Joslin Diabetes Center scientists have discovered a group of genes that govern the genesis of calorie-burning fat cells. This discovery may lead to novel ways to treat obesity in humans.
"With obesity at epidemic levels, finding new ways to treat it is one of medicine's holy grails," said C. Ronald Kahn, M.D., President of Joslin Diabetes Center, the Mary K. Iacocca Professor of Medicine at Harvard Medical School (HMS), and principal investigator of the study that appears in the June edition of the journal Nature Cell Biology. In laboratory studies of mouse cells, his research team identified genes that govern how precursor cells give rise to mature brown fat cells.
There are two main types of fat cells in the body -- white and brown. White fat cells are the "conventional" form of fat that we all recognize. They are designed to store energy for use in times of need. Chocked full of lipid droplets, these big cells accumulate under the skin and around internal organs.
By contrast, the main role of brown fat cells is to burn energy and generate heat. They contain small lipid droplets tucked between tiny energy factories called mitochondria. In mice, brown fat cells are found throughout the body and are present during the entire life cycle. In humans, they are principally found in the neck area of newborns, helping their tiny bodies generate heat. Brown fat cells largely disappear by adulthood, but their precursors still remain in the body, lodged in white-fat depots.
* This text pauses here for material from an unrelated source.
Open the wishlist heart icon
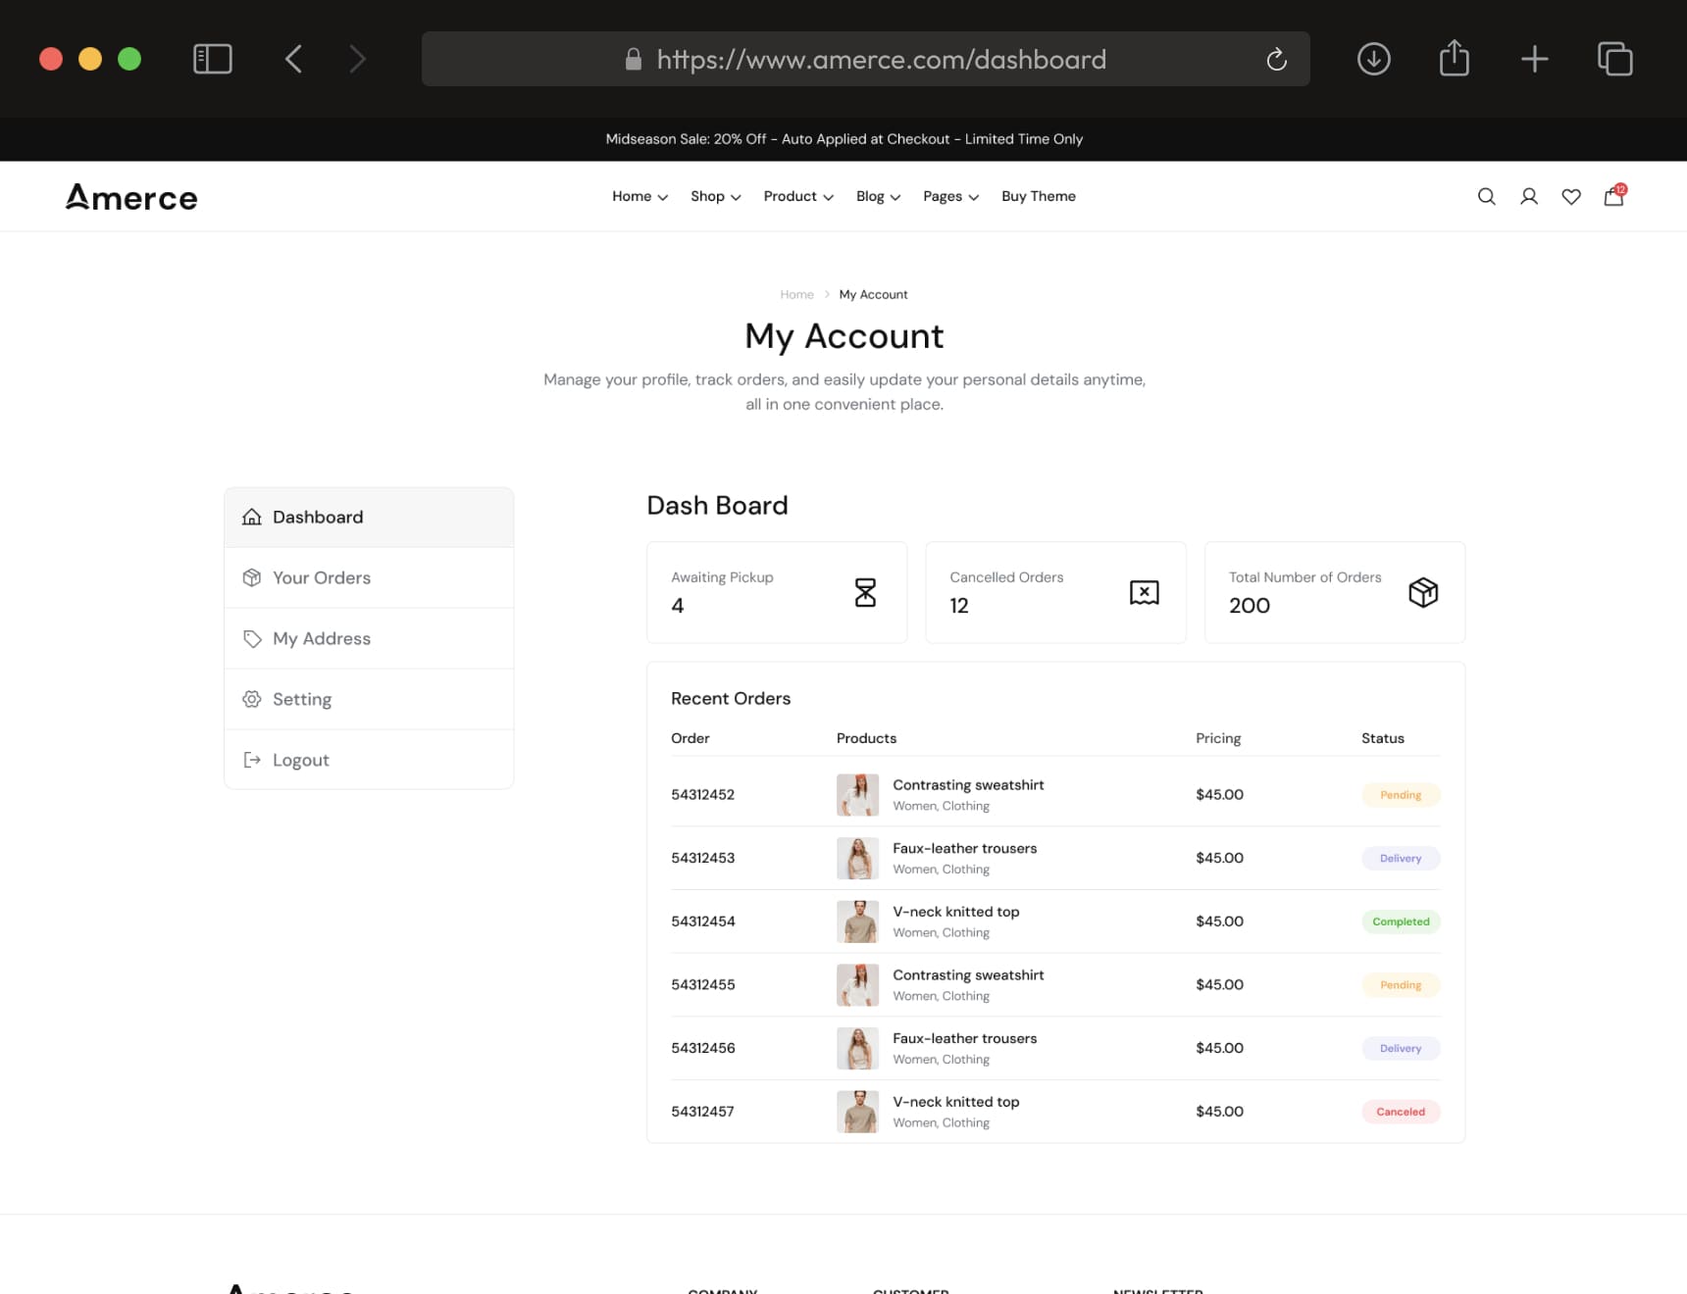Image resolution: width=1687 pixels, height=1294 pixels. click(1570, 197)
Because brown fat cells burn calories, Joslin scientists theorized that finding ways to encourage the development of brown fat might be good for treating obesity. In previous research, the scientists were among the first to develop cell lines of precursor cells that give rise to brown fat cells. "We used those cell lines to study how insulin affects the conversion of fat precursors, or preadipocytes, into mature brown adipocytes," said Yu-Hua Tseng, Ph.D., who with Atul J. Butte, M.D., Ph.D., of Boston's Children's Hospital and HMS, served as first author of the study. Others from Joslin's Cellular and Molecular Physiology research section who participated in the study included former Joslin fellows Efi Kokkotou, M.D., Ph.D., now at Beth Israel Deaconess Medical Center, and Vijay K. Yechoor, M.D., now at Baylor College of Medicine; Cullen M. Taniguchi, M.D., Ph.D., HMS student; Kristina M. Kriauciunas of Joslin; Joslin fellow Aaron M. Cypess, M.D., Ph.D.; Michio Niinobe, Ph.D., and Kazuaki Yoshikawa, M.D., Ph.D. of Osaka University, Japan; and Joslin Investigator Mary-Elizabeth Patti, M.D.
The researchers compared cell lines from normal "wild-type" mice to cells lines from mice that genetically lacked key components of the insulin-signaling network which are important to insulin's role in letting food nutrients enter the body's cells. If cells resist insulin, the body cannot get the energy it needs. This "insulin resistance" is the main culprit in the onset of in type 2 diabetes. Being overweight or obese has long been implicated with insulin resistance and type 2 diabetes and also raises the risk for heart disease, stroke and cancer.